Expecting a musician to know the first thing about sound reproduction is like expecting a chef to know how to build a stove.

My uncle's entire family is in the business of music, and I've always been blown away by the crummy quality of their stereos, not to mention the sound reinforcement gear in the music venue which they own.

Patrick - my point was perhaps slightly different. Musicians tend to hear the performance not the reproduction errors. But you make a good point.

Looks to me like your other thread was highjacked by the "why OB is best" group.
 
Spot on analogy Patrick....well done!

Proof by analogy is of course no proof at all, but my point wasn't about reproduction, it's the music. Expecting musicians to know how music should sound is completely reasonable, nothing like expecting them to design a stove or design anything at all.
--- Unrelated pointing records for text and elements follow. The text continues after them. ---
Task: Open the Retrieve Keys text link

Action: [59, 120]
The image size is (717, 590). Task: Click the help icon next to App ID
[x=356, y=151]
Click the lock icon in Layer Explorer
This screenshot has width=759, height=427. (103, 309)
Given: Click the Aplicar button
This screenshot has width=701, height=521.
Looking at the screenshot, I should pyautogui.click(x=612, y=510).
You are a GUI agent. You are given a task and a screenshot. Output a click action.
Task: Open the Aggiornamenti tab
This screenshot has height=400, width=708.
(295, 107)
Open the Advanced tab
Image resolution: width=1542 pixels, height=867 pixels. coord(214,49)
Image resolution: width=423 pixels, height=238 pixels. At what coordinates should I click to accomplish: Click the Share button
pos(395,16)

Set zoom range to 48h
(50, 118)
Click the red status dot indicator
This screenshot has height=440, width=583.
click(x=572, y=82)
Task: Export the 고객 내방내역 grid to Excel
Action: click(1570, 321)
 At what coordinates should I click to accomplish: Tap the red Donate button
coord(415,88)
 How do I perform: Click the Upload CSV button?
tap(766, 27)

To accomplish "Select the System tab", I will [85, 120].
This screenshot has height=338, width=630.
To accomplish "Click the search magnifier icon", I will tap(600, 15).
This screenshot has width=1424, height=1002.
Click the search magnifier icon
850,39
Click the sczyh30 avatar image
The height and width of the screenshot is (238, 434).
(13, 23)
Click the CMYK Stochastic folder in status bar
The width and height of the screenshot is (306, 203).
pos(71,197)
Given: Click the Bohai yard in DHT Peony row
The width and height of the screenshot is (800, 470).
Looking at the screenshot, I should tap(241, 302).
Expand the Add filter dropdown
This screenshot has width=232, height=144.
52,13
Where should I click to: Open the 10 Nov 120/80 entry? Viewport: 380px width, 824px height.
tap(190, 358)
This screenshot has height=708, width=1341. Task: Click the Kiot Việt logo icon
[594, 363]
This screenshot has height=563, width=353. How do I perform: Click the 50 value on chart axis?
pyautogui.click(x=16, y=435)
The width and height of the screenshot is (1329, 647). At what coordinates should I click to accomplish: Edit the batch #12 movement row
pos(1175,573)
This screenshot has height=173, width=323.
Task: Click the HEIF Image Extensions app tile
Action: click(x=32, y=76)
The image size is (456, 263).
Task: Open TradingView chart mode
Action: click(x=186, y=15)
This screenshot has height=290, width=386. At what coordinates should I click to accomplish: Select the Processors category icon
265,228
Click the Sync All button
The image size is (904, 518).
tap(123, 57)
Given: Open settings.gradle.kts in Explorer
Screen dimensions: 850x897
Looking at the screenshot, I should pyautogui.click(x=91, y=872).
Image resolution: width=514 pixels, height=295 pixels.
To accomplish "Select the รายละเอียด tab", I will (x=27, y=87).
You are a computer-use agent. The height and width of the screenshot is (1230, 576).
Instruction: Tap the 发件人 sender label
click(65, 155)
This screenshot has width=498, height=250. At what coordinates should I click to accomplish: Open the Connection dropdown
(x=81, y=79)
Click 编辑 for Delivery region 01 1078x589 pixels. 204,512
I read Earl's comment to mean he's put musicians in front of some speakers and the foolhardy players couldn't chose the speaker his measurements point to as being superior. To him that shows they're poor judges of how music should sound, but why do you make speakers in the first place? If it's not to give a human being pleasure while listening to music then do the listeners of the world a favor and move on to designing spectrum analyzers. I'm not saying we should throw measurement out the door and make speakers "by ear" but I disagree with the implication that the highest goal is to make the speaker "right" independent of unscientific things like human enjoyment. If people don't pick it in a blind test we can double check the model or measurement, but the real problem is obviously the world and they're going to have to retrain themselves to listen "correctly" to finally recognize the genius they've been missing? the ego...

By Earl's "there's accurate and then there's everything else" logic and his choice of the sound reaching the recording engineer's ears as the unimpeachable moment in time that needs to be reproduced, he should be making copies of the exact studio monitors the recording engineer had on his desk at mix down.